Look no further than DRM as it applies to music and video. An article in InfoWorld today covers most of the relevant ground, noting that consumers ought to pay close attention to the topic because “nobody wants to build a library of favorite movies and songs, only to find that . . . switching to another computer or software makes it unusable.”
Indeed, that’s a fate I’d like to avoid, and one you’d doubtless like to escape, too. But how can you do it?
Unfortunately, you don’t have a lot of options today. In DRM as it applies to music, we have Apple’s Fairplay (which spans iPod and iTunes) and Microsoft’s Windows Media DRM. As these vendors would have it, their DRM systems are incompatible, meaning that consumers cannot play cannot Windows Media files on their iPods.
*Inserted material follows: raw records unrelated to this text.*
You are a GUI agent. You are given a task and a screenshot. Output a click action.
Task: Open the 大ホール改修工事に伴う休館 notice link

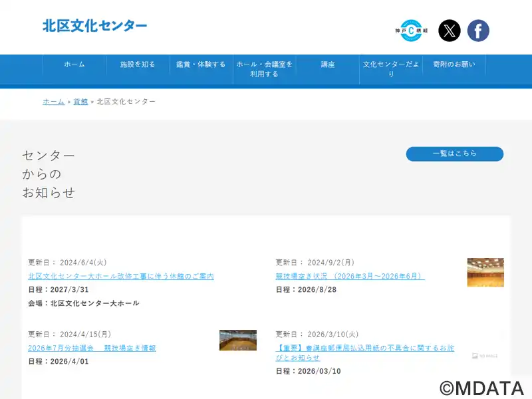tap(121, 277)
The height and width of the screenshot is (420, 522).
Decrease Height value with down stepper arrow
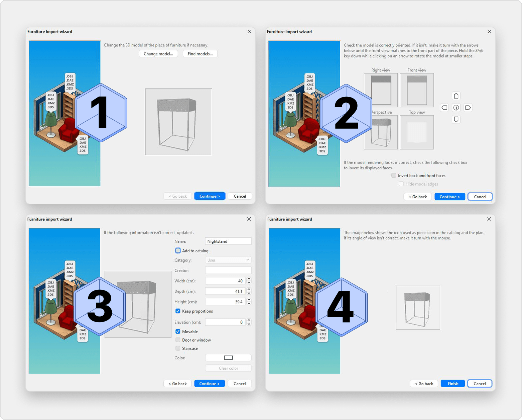click(249, 303)
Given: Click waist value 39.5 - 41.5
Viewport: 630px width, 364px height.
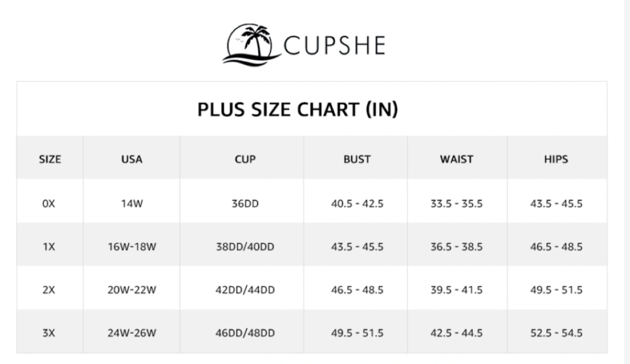Looking at the screenshot, I should [457, 290].
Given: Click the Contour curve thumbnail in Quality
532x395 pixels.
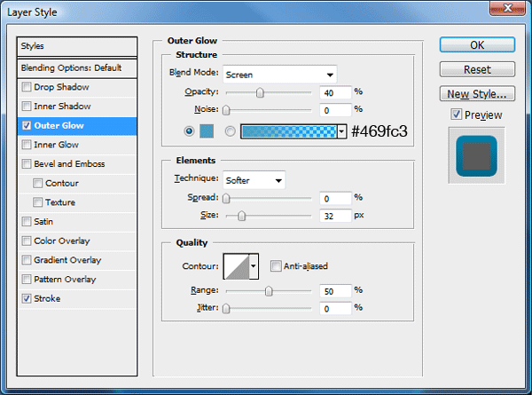Looking at the screenshot, I should [x=237, y=266].
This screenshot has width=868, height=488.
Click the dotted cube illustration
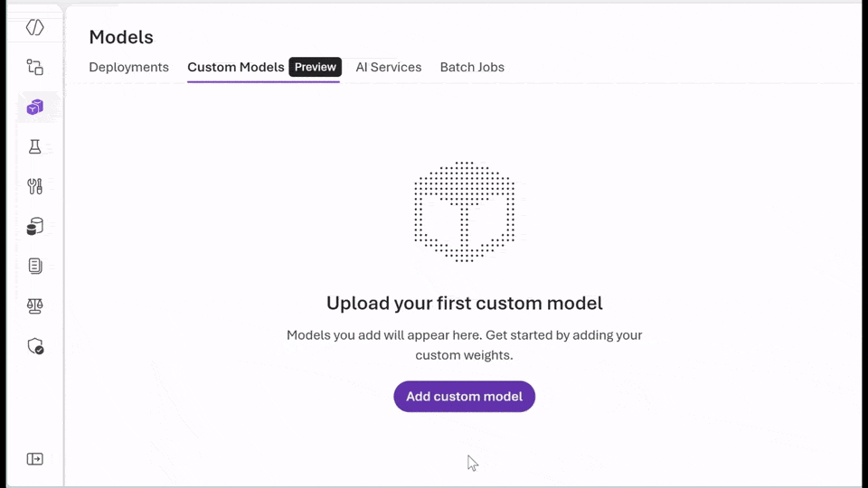click(x=465, y=211)
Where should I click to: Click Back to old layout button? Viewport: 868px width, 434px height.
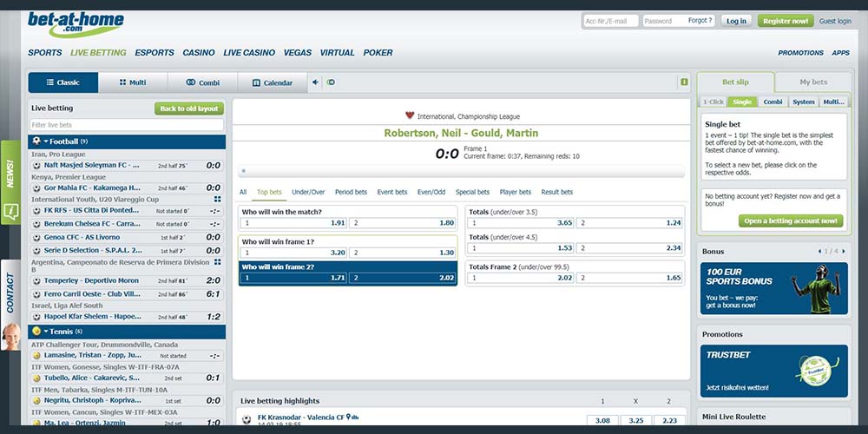click(188, 109)
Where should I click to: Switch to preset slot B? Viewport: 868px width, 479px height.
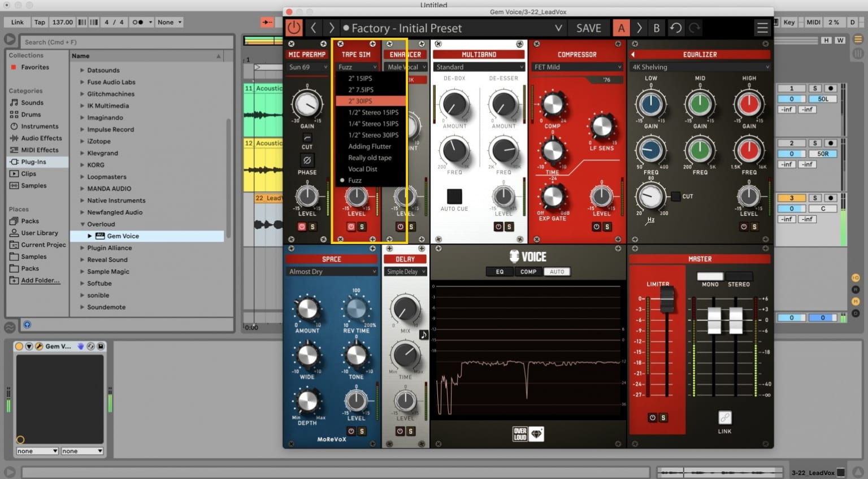[657, 27]
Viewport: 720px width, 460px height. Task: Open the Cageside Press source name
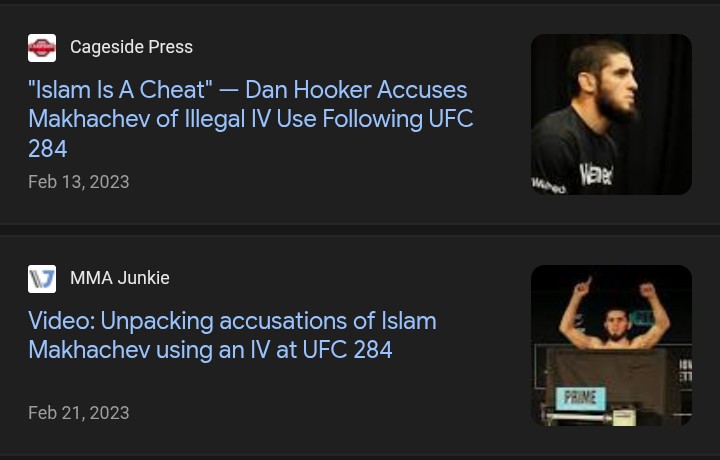[x=131, y=47]
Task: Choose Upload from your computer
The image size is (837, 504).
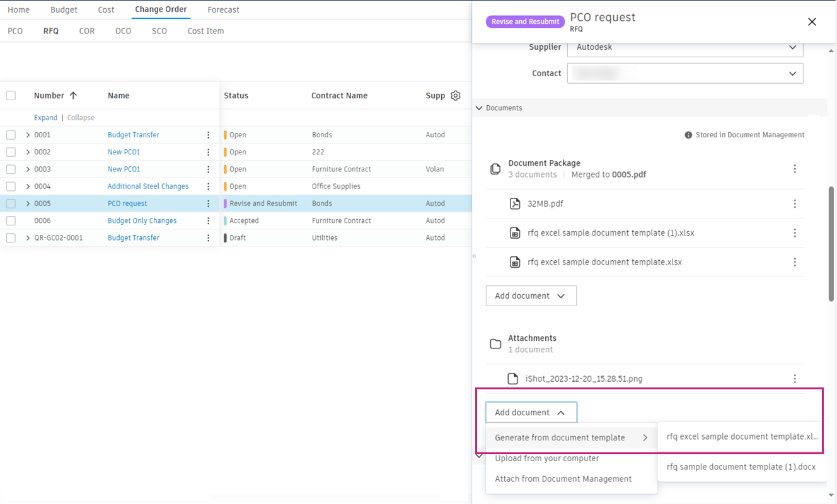Action: [546, 459]
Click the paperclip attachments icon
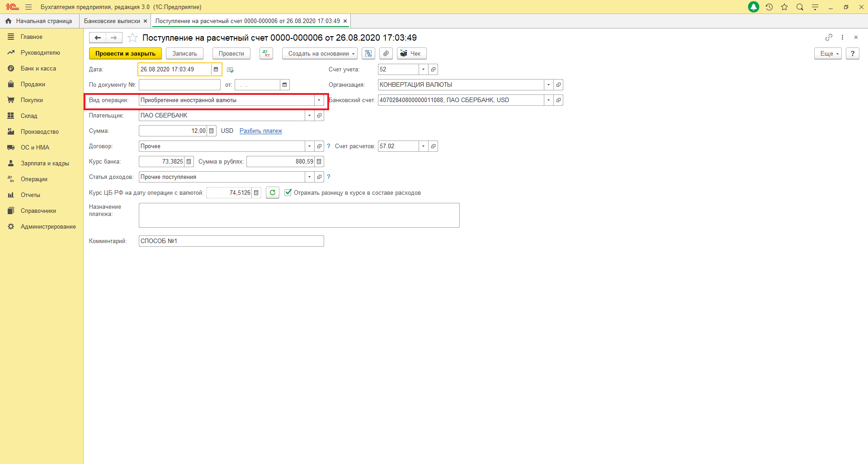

Video DRM, which applies to television programming and movies, is a work in progress. Perhaps something will develop to prevent Apple and Microsoft from applying their mutually exclusive DRM strangleholds on the burgeoning video realm.
One potential alternative comes from the Digital Living Network Alliance (DLNA) — whose membership roster includes Intel Corp., Sony Corp., Samsung Electronics Co. Ltd. and Lenovo Group Ltd, — which is working to define and promote an industry-standard DRM format. There also are moves afoot to produce open-source DRM mechanisms, and, of course, hackers continually seek ways to circumvent and thwart DRM technologies.
Interestingly, free-software exponents such as Richard M Stallman, who founded the Free Software movement and devised the original GNU public license, believe that open-source DRM would represent a bigger affront to freedom and liberty than proprietary DRM schemes.
In an article published earlier this year by UK-based The Register, Stallman opined:
If you think that the important thing is for the software to be powerful and reliable, you might think that applying the open-source development model to DRM software is a way to make DRM powerful and reliable. But as far as I’m concerned, that makes it worse — because it’s job is restricting you. And if it restricts you reliably, that means you’ve been thoroughly shafted.
Well, if you view the world through Stallman’s ideological prism, we’re all going to get shafted, because I don’t see the content kings retreating from their insistence on DRM. If we must have DRM — and it seems it’s an inevitability to which we must reconcile ourselves — then we need to have a DRM model that is flexible and allows for fair use and portability of content.
The existing DRM systems, whether proffered by Microsoft or by Apple, fail that test. Let’s hope, and push, for something better.